With the country less than a week away from potentially defaulting on its debt, South Carolina’s Republican delegation to the U.S. House of Representatives is going against party leadership.
According to multiple media outlets, Trey Gowdy (pictured), Jeff Duncan, Joe Wilson and Tim Scott have opposed House Speaker John Boehner’s plan to raise the debt ceiling and stave off default.
It was thought that the bill would go to a vote on Thursday evening. But when it was not certain that it would pass, the vote was called off. Negotiations are expected to continue throughout the day on Friday.
Boehner’s bill would not pass the Democratic-controlled Senate, which is working on its own bill under the leadership of Senate Majority Leader Harry Reid.
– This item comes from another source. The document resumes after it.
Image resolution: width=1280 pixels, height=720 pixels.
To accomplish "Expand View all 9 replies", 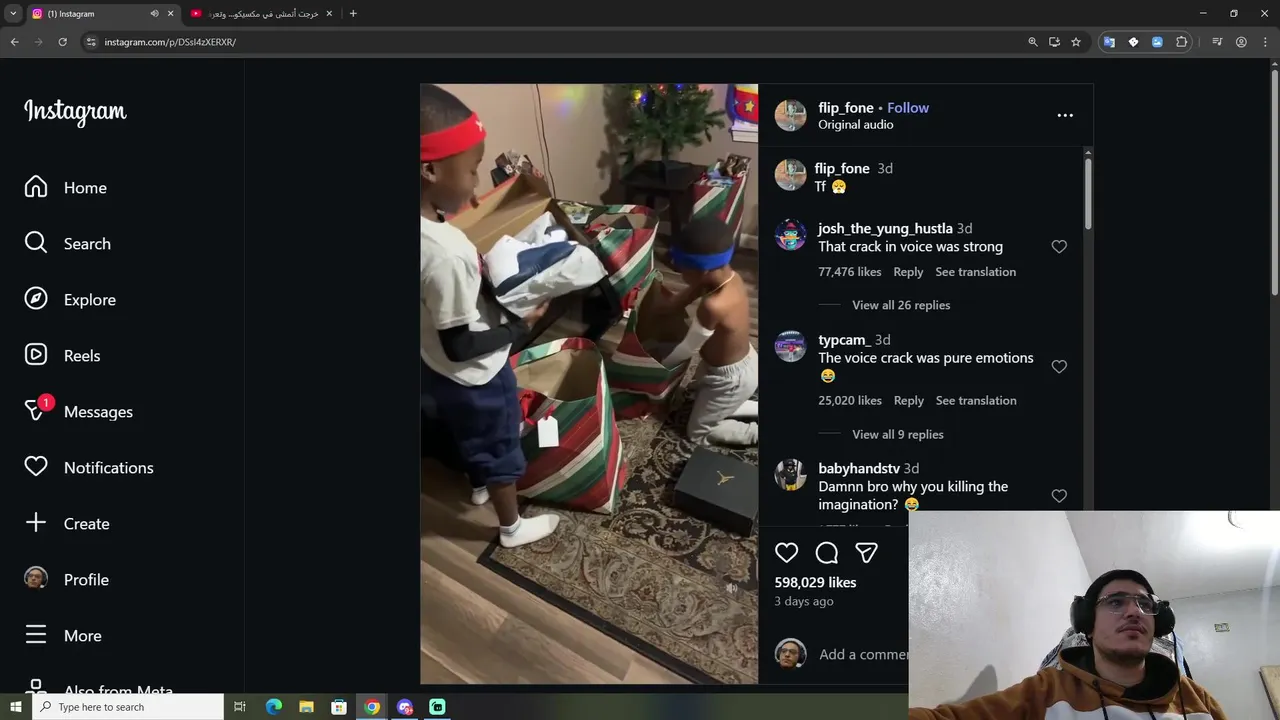I will coord(898,434).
But the passage of bills from both the House and Senate would give the chambers a starting point to begin negotiations on another bill that could eventually be sent to President Obama by Monday, one day before the default deadline of Aug. 2.
With 240 Republican members, Boehner was thought to have 24 more votes than he needs to pass legislation. However, in a showdown that will measure the true influence that the Tea Party wing of the party has, the Speaker discovered on Thursday that getting to a simple majority would prove to be a challenge.
Boehner’s proposal would cut $1.2 trillion from the budget over 10 years through spending cuts and raise the debt ceiling through the end of 2011. It would also create a 12-member group of representatives— dubbed a “Super Congress.” Before the debt ceiling could be raised again, an additional $1.8 trillion would have to be cut.
But it did not go far enough for Gowdy.
“While (Congressman Gowdy) respects the difficult job the Speaker has, his constituents want a solution that transcends election cycles,” said Gowdy’s spokesman Robert Hughes. Hughes also said Gowdy was opposed to the idea of a Super Congress.
Gowdy, along with the rest of the state’s congressmen, supported the “Cut, Cap and Balance” bill which passed in the House last week. That bill was defeated in the Senate.
Gowdy, Duncan, Wilson and Scott were all reported to be on the receiving end of intense lobbying from House leadership on Thursday.
But, none of them appeared ready to change their minds.
In a floor speech, the lone Democratic congressman, James Clyburn, admonished his Republican counterparts saying their plan was no plan at all and “just a game.” Clyburn was among those who called on President Obama to invoke the 14th Amendment to resolve the debt crisis. (Scott, for his part, called such a move an "impeachable act."
Should the debt ceiling not be raised it could have an immediate impact on South Carolina residents.
The state is more reliant on federal funding than all but a few states, according to Moody’s Investors Service. The state, whose AAA credit rating would also be in jeopardy, holds a number of bonds that have variable interest rates. Those interest rates are expected to rise in the event of a default.
Thus far, Wall Street has not reacted strongly to the debt crisis. How long that will continue is an open question.
The heads of Bank of America, JP Morgan Chase and Prudential signed a letter to President Obama and congressional leaders urging them not to let the country go into default.